--- Study text ---

LaRoche's four strikeouts a symbol of Nationals' recent offensive woes

The frustration that the Nationals feel as an offense can be summed up in the roughest of nights at the plate for first baseman Adam LaRoche.

Four times he faced one of his best friends, Cardinals pitcher Adam Wainwright, and four times the right-hander struck out LaRoche.

The strikeout in the sixth was the toughest to take with the bases loaded and his team trailing by 2-0.

Manager Davey Johnson said maybe it is time to get mad. It is obvious that everyone in this clubhouse is extremely concerned with an offense that has now scored just two runs in the past three games and has been shut out twice.

"I think we all are, the whole team is frustrated," LaRoche said. "What are you going to do? Are you going to try harder, swing harder? That is not going to work. We have to stick to our plan. I expect it to work eventually."

LaRoche said he does not believe that he is trying to hard at the plate or looking to make too much happen with just one swing.

"I don't know what to tell you," LaRoche said. "I can speak for myself. Some of my at-bats, yeah, some of my at-bats, no. I was just inconsistent. Needless to say, they had my number tonight. Punched me out four times and left 100 guys on base. Bad timing with what we are going through."

LaRoche did wave off the notion that his .172 batting average in April, with only four extra-base hits and 22 strikeouts, is a familiar early season personal struggle at the dish.

---

Transcribe the part of the LaRoche article starting at "The frustration that" and ending at "struck out LaRoche.". Rely only on the article about LaRoche's strikeouts.

--- Extracted information ---

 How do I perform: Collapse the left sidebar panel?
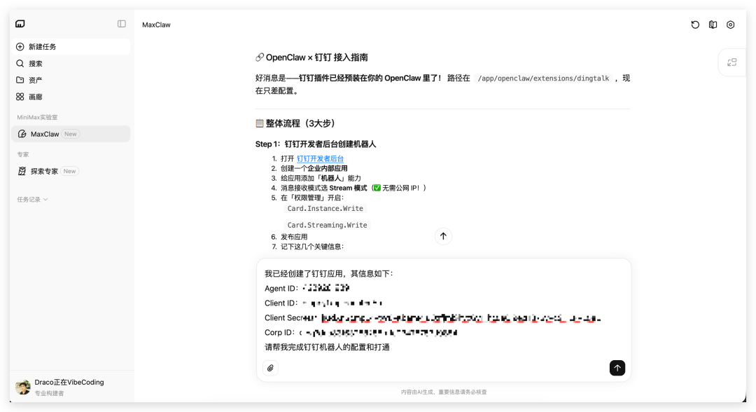pos(122,24)
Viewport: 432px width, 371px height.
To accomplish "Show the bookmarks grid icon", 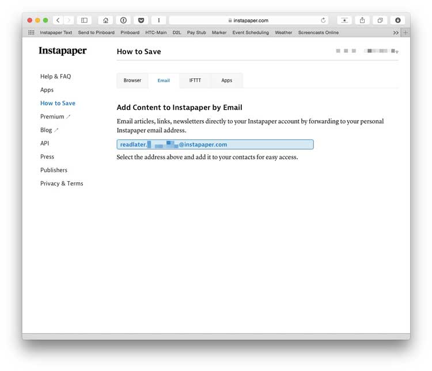I will pyautogui.click(x=31, y=33).
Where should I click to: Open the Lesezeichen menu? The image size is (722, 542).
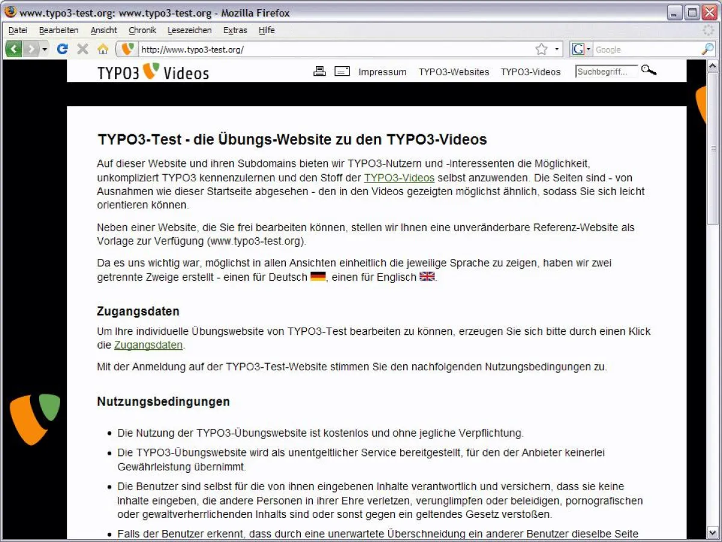pyautogui.click(x=190, y=30)
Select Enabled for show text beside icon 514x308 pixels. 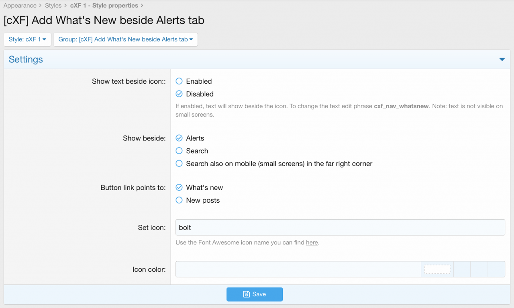[x=179, y=81]

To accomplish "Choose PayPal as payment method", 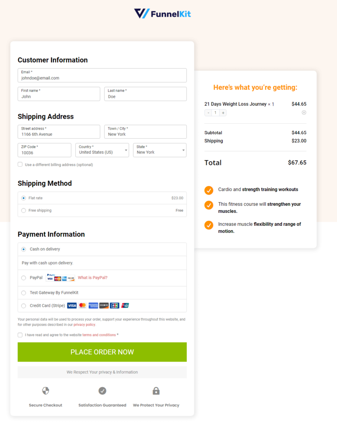I will 24,278.
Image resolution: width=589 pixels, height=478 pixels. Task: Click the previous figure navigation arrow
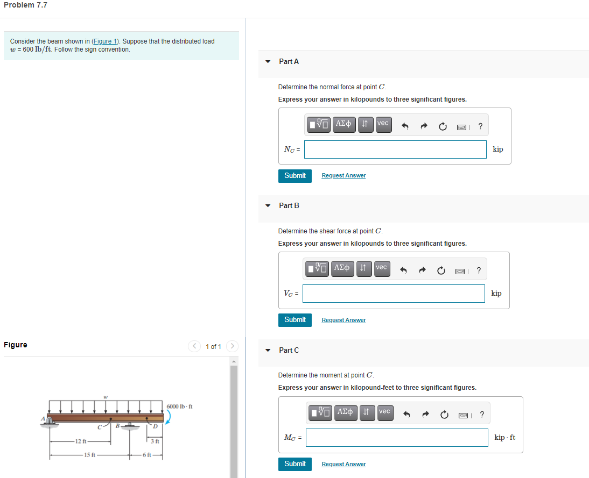pos(194,346)
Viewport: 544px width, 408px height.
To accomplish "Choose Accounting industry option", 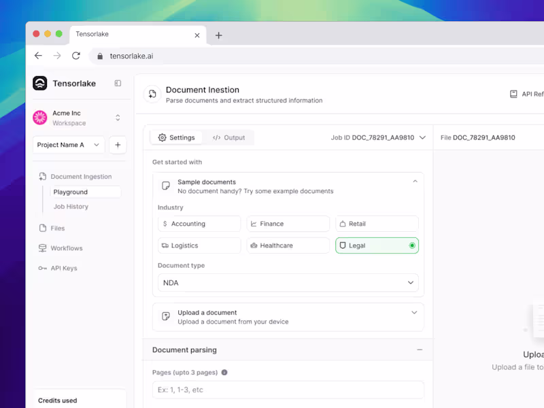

---

• Final answer
The frustration that the Nationals feel as an offense can be summed up in the roughest of nights at the plate for first baseman Adam LaRoche.

Four times he faced one of his best friends, Cardinals pitcher Adam Wainwright, and four times the right-hander struck out LaRoche.